--- RECORDS FOR THE EXERCISE Enclosed Below ---

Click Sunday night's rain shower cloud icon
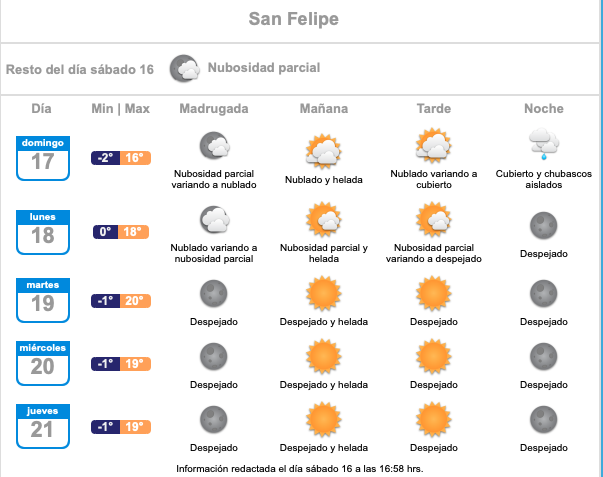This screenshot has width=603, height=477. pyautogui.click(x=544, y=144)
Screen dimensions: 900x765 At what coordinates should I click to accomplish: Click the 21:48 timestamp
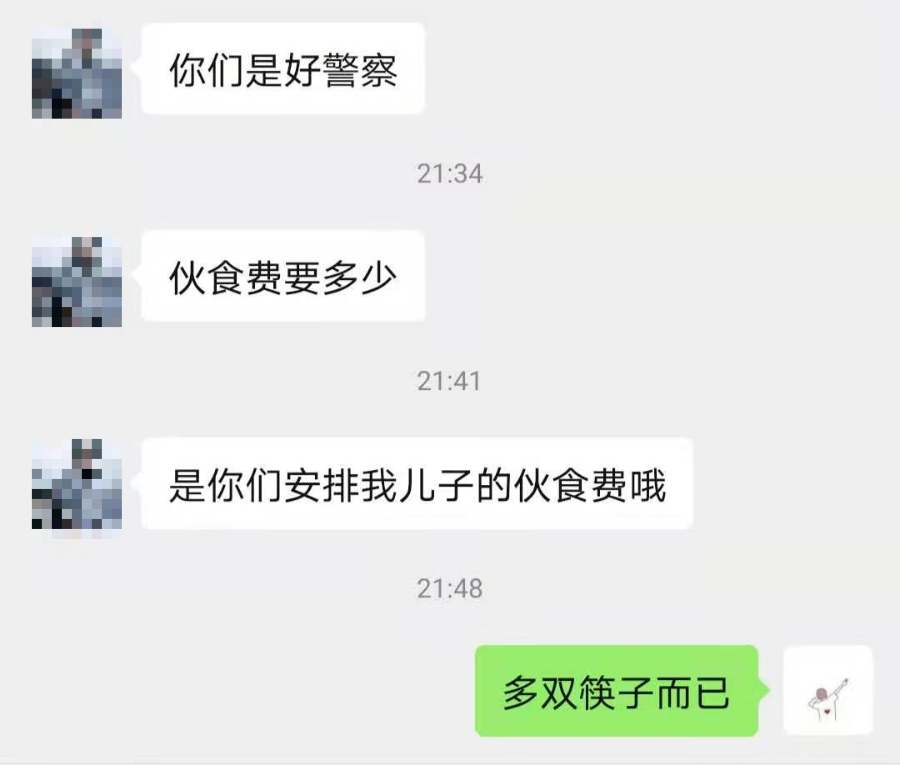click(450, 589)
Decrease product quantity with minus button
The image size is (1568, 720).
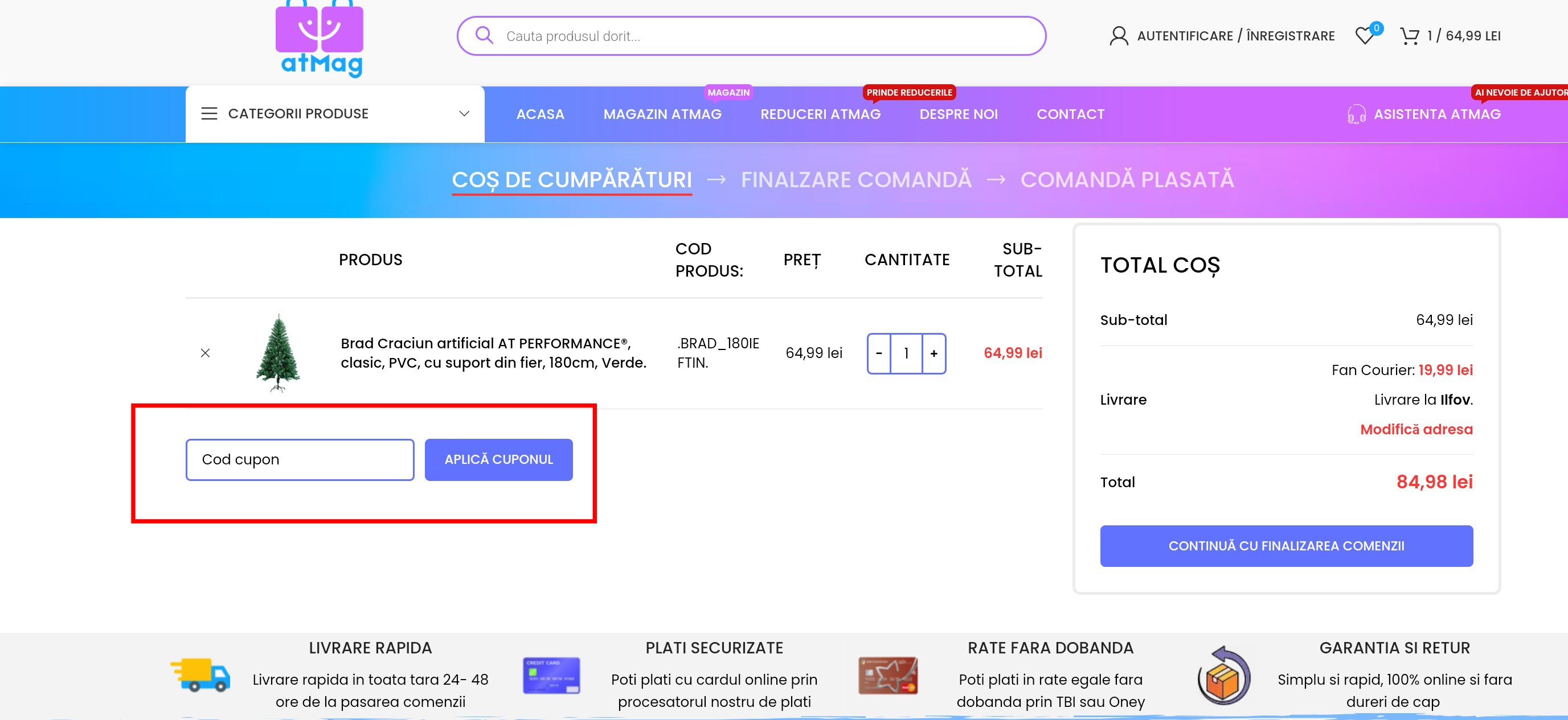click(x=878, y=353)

--- End of Enclosed RECORDS FOR THE EXERCISE ---
--- RECORDS FOR THE EXERCISE Enclosed Below ---

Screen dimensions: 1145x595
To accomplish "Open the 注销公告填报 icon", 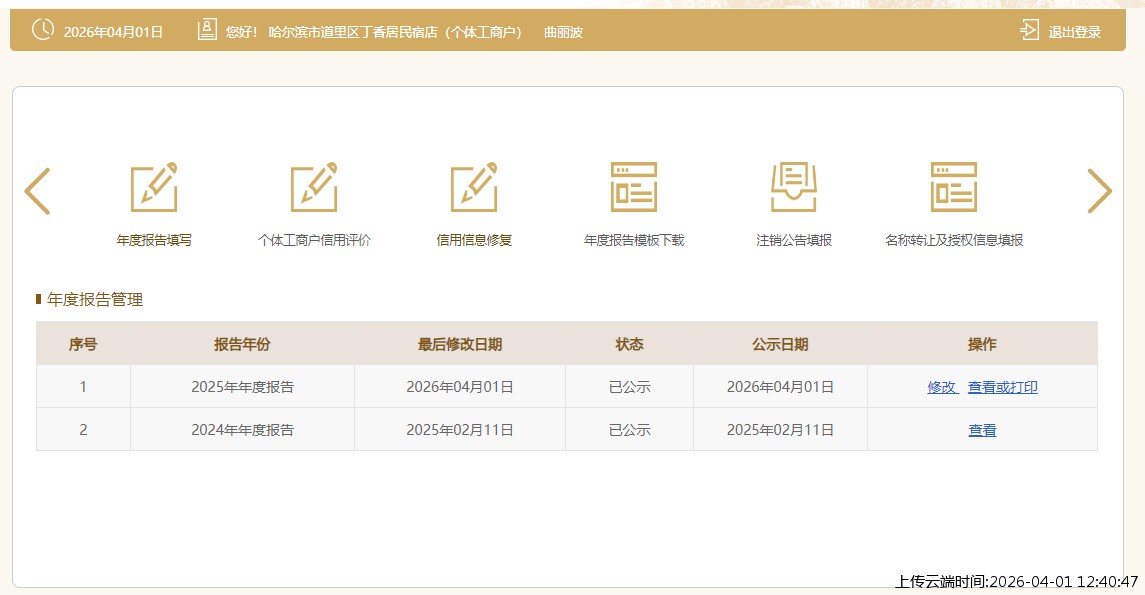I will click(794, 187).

--- End of Enclosed RECORDS FOR THE EXERCISE ---
--- RECORDS FOR THE EXERCISE Enclosed Below ---

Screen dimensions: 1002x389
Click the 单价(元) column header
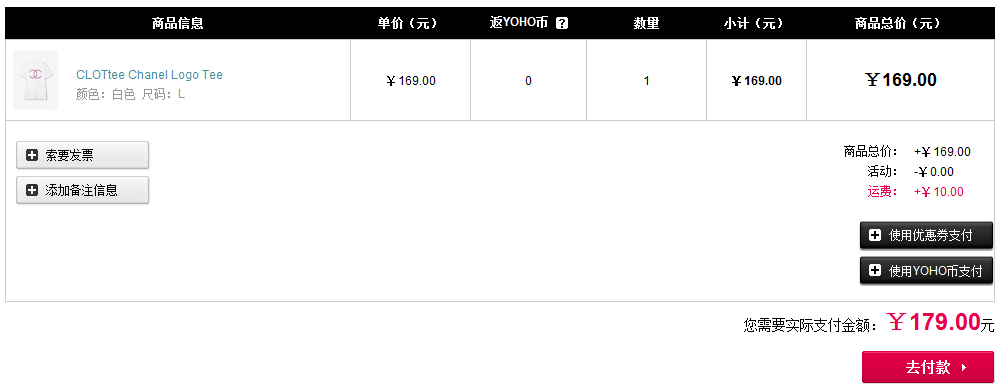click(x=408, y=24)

--- End of Enclosed RECORDS FOR THE EXERCISE ---

Return word for word the lines of the listing above, starting at the line with "Click Sunday night's rain shower cloud icon" and ending at the line with "Decrease product quantity with minus button", both included. Pictures do not belong in the copy.

Click Sunday night's rain shower cloud icon
This screenshot has width=603, height=477. pyautogui.click(x=544, y=144)
Screen dimensions: 900x765 At what coordinates should I click to accomplish: Click the 21:48 timestamp
click(450, 589)
Decrease product quantity with minus button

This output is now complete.